What is Milvus?

6 January 2025

Authors

Matthew Kosinski

Enterprise Technology Writer

What is Milvus?

Milvus is an open-source vector database developed by Zilliz. Milvus is known for providing scalable storage for large amounts of vector embeddings and supporting high-performance similarity searches of vector data.

Zilliz first developed Milvus in 2017 and contributed the project to the Linux® Foundation in 2020. Milvus is now available as both an open-source software under the Apache License 2.0 and as a fully managed cloud service from Zilliz.

What are vector databases, and why do they matter?

Vector databases store and manage datasets in the form of vectors. They can help organizations manage unstructured data, and they are critical to advanced artificial intelligence (AI) and machine learning (ML) efforts.

Vectors are arrays of numbers that represent complex concepts and objects, such as words and images.  

Unstructured data—such as text, video and audio—makes up a significant portion of enterprise data today, but traditional databases are often ill-suited to organize and manage this data.  

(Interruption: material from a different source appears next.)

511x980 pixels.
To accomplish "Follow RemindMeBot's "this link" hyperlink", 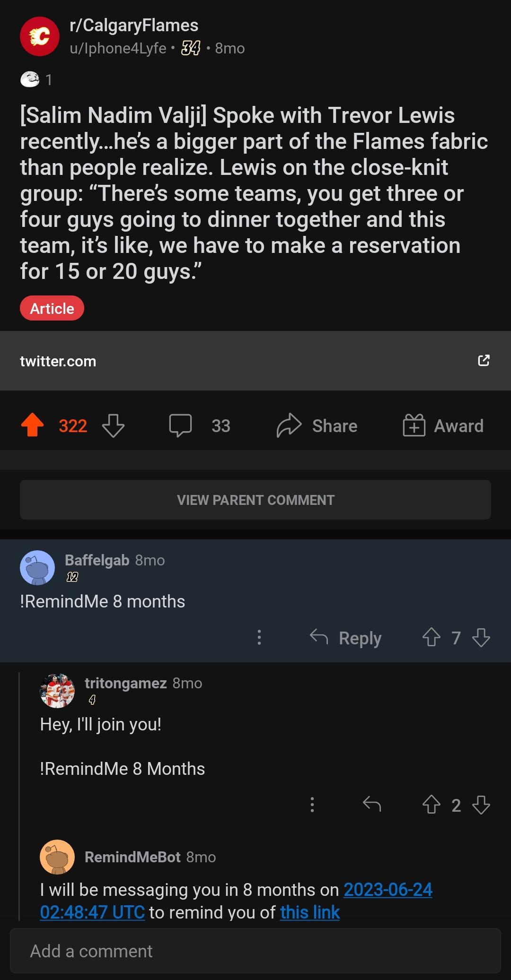I will [310, 912].
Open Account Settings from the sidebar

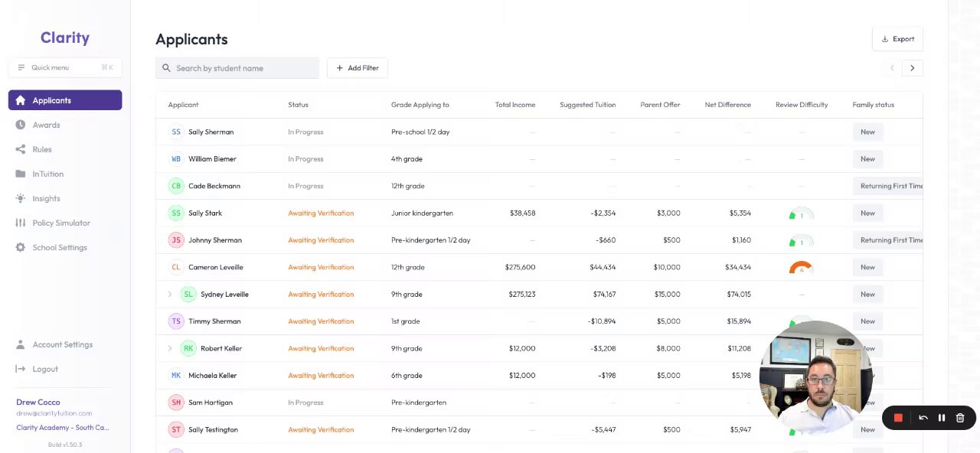(62, 344)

Organizations can feed this data to specialized deep learning embedding models, which output vector representations called “embeddings.” For example, the word “cat” might be represented by the vector [0.2, -0.4, 0.7], while the word “dog” might be represented by [0.6, 0.1, 0.5].

Transforming data into vectors enables organizations to store different kinds of unstructured data in a shared format in one vector database.  

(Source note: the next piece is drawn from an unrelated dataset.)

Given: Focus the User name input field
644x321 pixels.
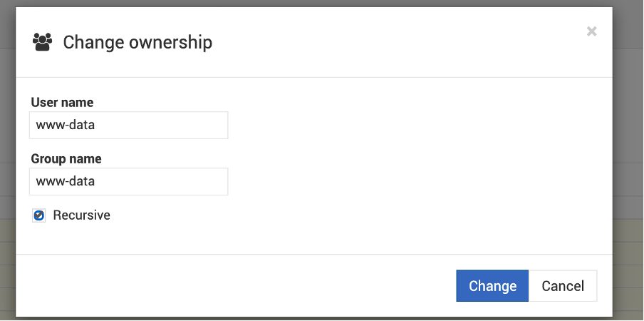Looking at the screenshot, I should coord(128,125).
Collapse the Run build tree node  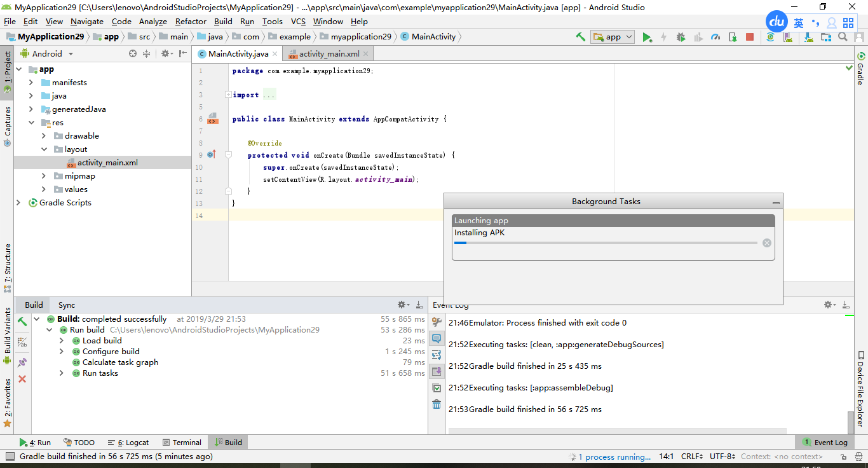[50, 329]
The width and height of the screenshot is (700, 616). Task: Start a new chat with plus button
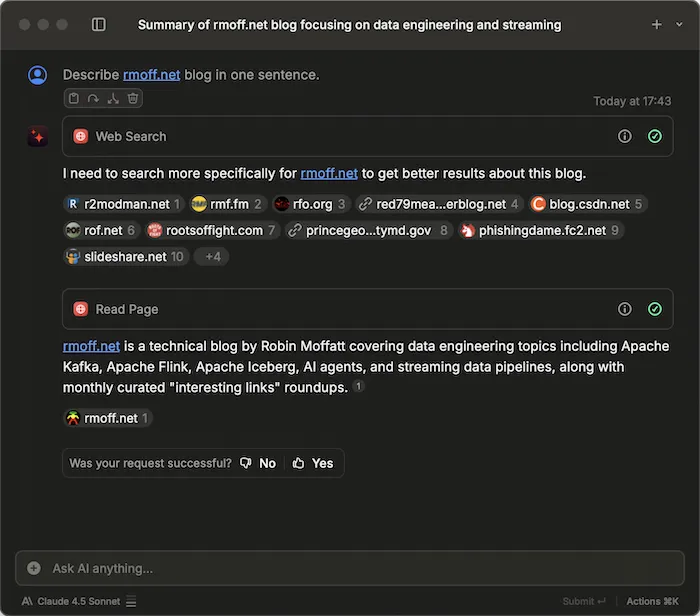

Vectors also help organizations unlock the value of this data for AI and ML. Vectors capture the semantic relationships between elements, enabling effective processing by large language models (LLMs) and generative AI (gen AI) tools. Most advanced AI and ML applications today rely on vectors for training and content generation.

Like other vector databases, Milvus gives organizations a way to manage and organize embedding vectors. The Milvus vector database’s highly scalable storage and efficient vector search capabilities have made it a popular choice for retrieval augmented generation (RAG), recommendation systems and other AI applications.  

3D design of balls rolling on a track

The latest AI News + Insights 


Discover expertly curated insights and news on AI, cloud and more in the weekly Think Newsletter. 

Milvus's architecture

Milvus is a cloud-native vector database with a mulitlayered, microservices-based architecture. Milvus separates storage and compute resources, which enables organizations to scale each layer independently and horizontally.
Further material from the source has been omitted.